Yellowstone National Park registered its highest-ever August visitor numbers this year: 921,844 came to see it, just a month after it set the record for most monthly visitors ever in July at over a million.
Wyoming Park, home to the Old Faithful geyser, saw guest numbers increase 4.5 percent in August from last year and 12 percent since 2019.
This year’s number surpassed the previous record set in August, when 916,168 came to view a solar eclipse.
However, the park surpassed its highest monthly visitor month in July this year with 1.08 million people coming to enjoy the park’s beauty, the highest monthly visitor rate in the park’s history.
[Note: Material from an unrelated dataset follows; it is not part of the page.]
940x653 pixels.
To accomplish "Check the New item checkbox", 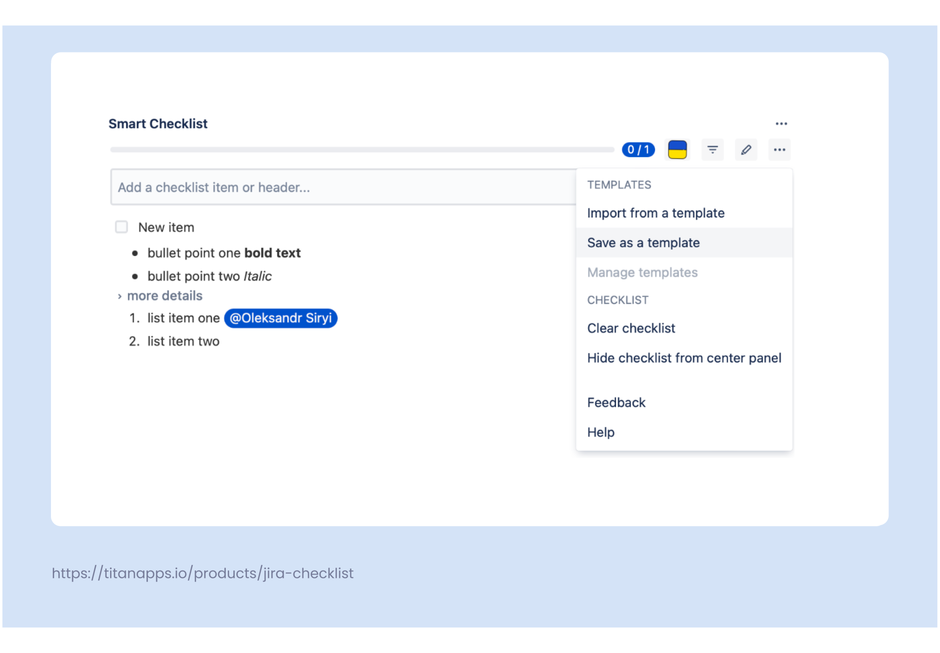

Yellowstone National Park in Wyoming saw the highest number of visitors in August with more than 920,000 people coming to explore
The park has had that many visitors since 2017, where more than 915,000 came in August. The park also saw its highest-ever monthly visitor numbers in July, when more than a million people flocked to the park
National parks are favored by tourists as travel restrictions are easing and outdoor activities have proven to be the safest.
“National parks have proven to be favorite destinations during the pandemic,” a Yellowstone spokesperson Linda Veress said. The New York Times.
Yellowstone has seen extremely few reported COVID-19 cases at their facilities, with only three employees testing positive in August, all of whom have made a full recovery.
The park does not track visitor cases.
The park requires all visitors, regardless of vaccination status, to wear masks indoors and warn them to bring their own supplies in case the parks are nearly empty.
In addition, some facilities and events are temporarily closed to visitors. And all visitors must follow state guidelines, which include all three state park residents. State guidelines are linked on their website.
Other national parks are also seeing an increase in visitors.
Many of the parks’ campgrounds are filled with tourists and campers, vying for a place to enjoy the natural beauty.
Yosemite, Glacier, Haleakala and Rocky Mountain National Parks use advanced reservations to access popular attractions, according to CNBC.
Yellowstone is known for the Old Faithful Geyser, as well as thermal basins (pictured), a volcano, and hiking trails
Many parks have long waiting times and crowded attractions
Yellowstone occupies three different states, the majority of which is in Wyoming. It extends into Idaho and Montana.
The park is a 3,472 square mile park with geysers, thermal basins, a volcano, and many hiking trails.
A woman was recently sentenced to seven days in prison for disorderly conduct after crossing a thermal spring in the park with two others.
The woman had left the boardwalk during his visit in July and was walking on the extremely dangerous, thin ground.
“The ground is fragile and thin, and boiling water just below the surface can cause severe or fatal burns,” a Yellowstone National Park spokesperson said.
The boardwalk is well marked to help tourists safely navigate the dangerous terrain near the thermal areas to avoid burning visitors.
More than 20 people have died from thermal spring burns.
The woman was ordered to pay $1,000 in fines, $1,000 in community service and $40 in fees, according to The New York Times.
TWENTY ARE DIE AFTER FALLING IN YELLOWSTONE HOT SPRINGS
According to the 1995 book “Death in Yellowstone” and subsequent news reports, at least 20 cases have been recorded of people dying from being burned in hot springs in the park.
– One of the earliest recorded fatalities occurred in 1905, when four-year-old Lester LaDuke fell into a water source north of the park. Later that year, Fannie Weeks, 40, died the same way.
– On June 29, 1970, a nine-year-old boy fell into a well after being blinded by hot vapor. Andy Hecht’s death led to the boy’s parents successfully pushing for more funding for National Park Services security officers and more security measures in national parks.
Vapor rises at the Norris Geyser Basin. At least 20 people have been killed by falling into Yellowstone hot springs
– On June 20, 1981, a man dived into a thermal spring — which was later measured at 202 degrees Fahrenheit — to rescue his friend’s dog, who had fallen into it. David Kirwan, 24, died after suffering third-degree burns. one hundred percent of his body.
– In August 2000, 20-year-old Sara Hulphers died after falling into a thermal spring in Yellowstone’s Lower Geyser Basin. According to news reports, she and two friends dropped in as they were returning from a nighttime swim in a nearby river. The friends, who were both 18 years old, were taken to hospital in critical condition with third-degree burns but appeared to have survived.